Amnezi, unutkanlık hastalığıdır. Bellek yitimi yani. Hükümetin hazırladığı yeni sosyal medya tasarısı, “unutma hakkı” diye bir “yenilik” getiriyor. Bile isteye amnezi!
Kim unutmak ister ki geçmişini. Geçmişte çok acı çekenler? Bütün ömrü travmalarla geçenler? Ya da belki, kendi geçmişlerinin sürekli hatırlatılmasından korkan birileri, tüm toplumun amnezi olmasını ister? Bir şekilde unutulmalı bir takım gerçekler.
Böyle düşündü “asrın dünya lideri”. Zira binlerce kovuşturma, soruşturma, tutuklama yetmedi. Ne yapsa, ne etse alamadı ortalığa saçılan bilgi ve belgelerin önünü. Baktı olacak gibi değil. Meclise gönderdiği yeni sosyal medya kanununu ile kurutmaya karar verdi sorunun kökünü!
Tasarıya göre “kişilik haklarına saldırı, iftira, hakaret gibi nedenlerle içeriğin engellenmesi veya çıkarılması”, yetmedi, “unutma hakkı” sözkonusu olabilecek.
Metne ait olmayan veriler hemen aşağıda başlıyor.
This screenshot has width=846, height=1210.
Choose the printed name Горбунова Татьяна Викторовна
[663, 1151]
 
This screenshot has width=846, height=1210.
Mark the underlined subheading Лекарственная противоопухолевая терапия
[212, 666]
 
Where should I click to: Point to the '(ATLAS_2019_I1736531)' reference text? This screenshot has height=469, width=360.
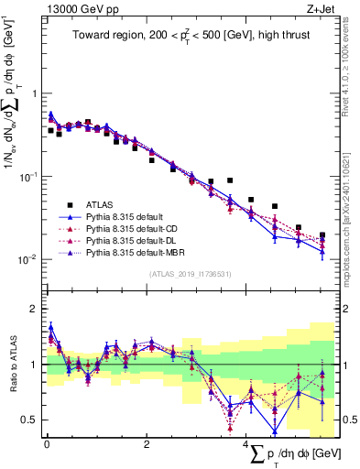pos(191,274)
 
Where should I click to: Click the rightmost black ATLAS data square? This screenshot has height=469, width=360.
pos(322,235)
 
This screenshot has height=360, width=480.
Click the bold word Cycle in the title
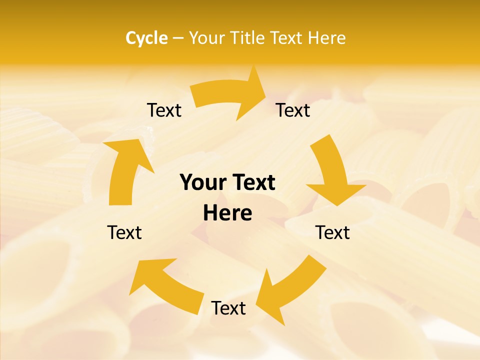(x=146, y=38)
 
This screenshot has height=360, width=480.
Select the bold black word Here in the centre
(x=228, y=214)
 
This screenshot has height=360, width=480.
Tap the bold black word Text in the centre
(x=254, y=183)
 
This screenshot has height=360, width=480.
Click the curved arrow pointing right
(x=228, y=95)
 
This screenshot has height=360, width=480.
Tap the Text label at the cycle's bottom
(x=228, y=308)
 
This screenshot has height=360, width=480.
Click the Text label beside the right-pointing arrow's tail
(x=164, y=110)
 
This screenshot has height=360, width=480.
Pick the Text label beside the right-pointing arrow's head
(x=293, y=110)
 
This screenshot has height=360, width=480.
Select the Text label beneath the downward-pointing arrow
(x=332, y=232)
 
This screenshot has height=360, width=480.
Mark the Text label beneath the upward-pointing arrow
(x=124, y=232)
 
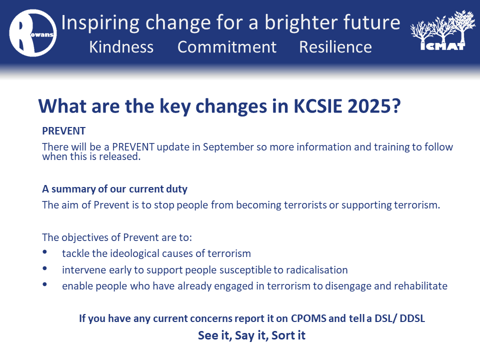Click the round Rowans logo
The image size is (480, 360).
33,33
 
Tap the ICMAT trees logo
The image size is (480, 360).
442,30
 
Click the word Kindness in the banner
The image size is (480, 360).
121,47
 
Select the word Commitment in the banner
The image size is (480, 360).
227,47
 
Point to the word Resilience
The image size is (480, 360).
336,47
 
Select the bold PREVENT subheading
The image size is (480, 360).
64,131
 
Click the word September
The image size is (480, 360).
228,147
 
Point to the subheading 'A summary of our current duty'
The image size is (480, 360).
115,189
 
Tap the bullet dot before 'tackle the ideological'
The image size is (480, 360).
44,252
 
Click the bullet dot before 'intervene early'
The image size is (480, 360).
44,268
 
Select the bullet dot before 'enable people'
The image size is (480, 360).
44,284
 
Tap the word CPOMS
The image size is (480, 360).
308,318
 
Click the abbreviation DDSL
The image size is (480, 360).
412,318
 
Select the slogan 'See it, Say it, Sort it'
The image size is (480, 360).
252,336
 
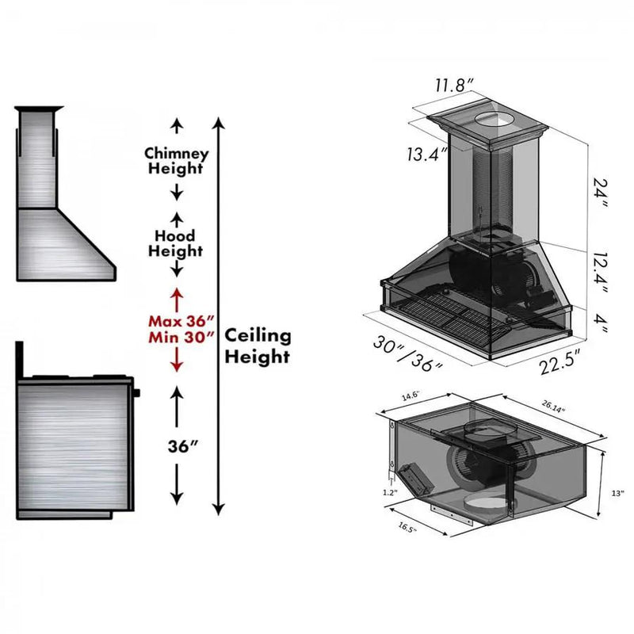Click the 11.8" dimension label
(x=454, y=86)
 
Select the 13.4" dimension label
(x=427, y=154)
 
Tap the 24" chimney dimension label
(x=600, y=193)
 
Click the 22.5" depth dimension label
(x=560, y=361)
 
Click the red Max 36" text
(x=181, y=321)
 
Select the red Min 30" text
(x=181, y=337)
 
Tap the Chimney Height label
(x=176, y=161)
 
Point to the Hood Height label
(x=175, y=243)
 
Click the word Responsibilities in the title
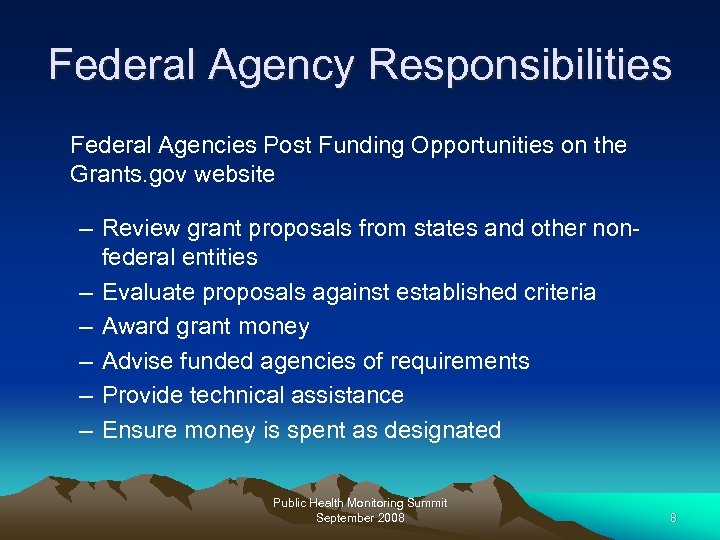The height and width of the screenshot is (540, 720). tap(520, 65)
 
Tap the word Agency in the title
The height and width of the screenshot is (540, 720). tap(283, 65)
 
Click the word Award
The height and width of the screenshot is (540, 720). tap(135, 327)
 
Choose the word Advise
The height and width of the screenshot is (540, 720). tap(137, 361)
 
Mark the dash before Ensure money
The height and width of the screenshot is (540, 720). tap(87, 430)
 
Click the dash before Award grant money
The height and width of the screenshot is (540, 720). tap(87, 327)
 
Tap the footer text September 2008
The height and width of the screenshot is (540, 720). tap(359, 518)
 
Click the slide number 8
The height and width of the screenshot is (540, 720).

Böylece “kişilerin isminin geçtiği ve ‘kişilik haklarına saldırı’ olarak nitelendirdiği paylaşımlar arama motorlarında görülmeyecek.” Nasıl da “makul gerekçelerle” sunuluyor değil mi? (Birileri “çanta” mı dedi? “Malum kişiye anlatır gibi”? Merak buyurmayın. Hazır mahkeme kararı da var malum konularda. Tek tuşla görünmez olacak hepsi bundan böyle veri tabanlarında. )
Çoban Sülü’nün o veciz sözünü hatırlar herkes: “Dün dündür, bugün bugündür”! Siyasette dönme sanatının büyük ustası Demirel, işte bu sözle ifade ediyordu burjuva siyasetçilerin durumunu. (Gayet açık sözlüydü rahmetli! “Bana sağcılar adam öldürüyor dedirtemezsiniz” diyen de oydu.)
“Milli görüş gömleğini çıkartıp” başbakan olan “aldatılma şampiyonu” RTE, bu keskin dönüşlerinin hatırlatılmasından pek hoşlanmaz. Ekibindeki irili ufaklı herkes... hatta ona selam vermiş “sair efrad” yahut gazeteci kılıklı zevat... Hepsi, ama hepsi korkar kendi geçmişlerinden. Mesela bakın, kim en yüksek perdeden küfrediyorsa Feto’nun tarikatına... geçmişte “hizmet hareketinin başındaki pek muhterem hazret”in el etek öpücüsüdür en ön saflarda. Şaşmaz bir kuraldır bu. Fizik yasaları bile bu keskinlikte değildir!
Dün ak dediğine bugün kara, dün sövüp saydığı ile bugün can ciğer kuzu sarma... Ve tersten, bugün kan davalı dünkü suç ortaklarıyla.
E ne var ki bunda! Burjuva siyasetin alameti farikası değil mi bunca dönüş? Kuşkusuz öyle ama... “asrın dünya liderininki” Chaplin’in “Büyük Diktatör”ünü çırak çıkartacak kadar fazla. Bunca hızlı dönüşün izahı yapılamıyor çoğu zaman.
Ama asıl önemlisi, epi topu bir yüzüklük adamın çeyrek asırlık baş döndüren hikayesi. O kokuşmuş Havuz’daki emirerleri itinayla gizliyorlar tüm hikayeyi ama, internet ve sosyal medya başa bela. Olmadık bilgi ve belgeler, kayıtlar... çeşitli algoritmalarla gerilere atılsa da, bir türlü uçup gitmeyen, silinmeyen veriler. Unutmayan kör olası bir ilginç bellek! Üstelik her yeni yetme çocuğun rahatlıkla ulaşabileceği bir ortamda!
Öyleyse unut(tur)mak lazım tüm bunları bir şekilde. Yeni tasarıdaki “unutma hakkı”nın ereği, bir mahkeme ilamına binaen tek tuşla oluşacak bir toplumsal amnezi. Yok kişilik haklarıymış, yok kişiliğe saldırıymış... (Yine birileri “çanta” dedi sanki!) Lakin unutuyorlar. Zabıt varakası kar etmiyor toplumsal belleğe. Tüm bu çürümüşlüğe duyduğu öfke kadar, kendi devrimci geçmişine kurduğu köprüler de silinmez toplumsal bellekte.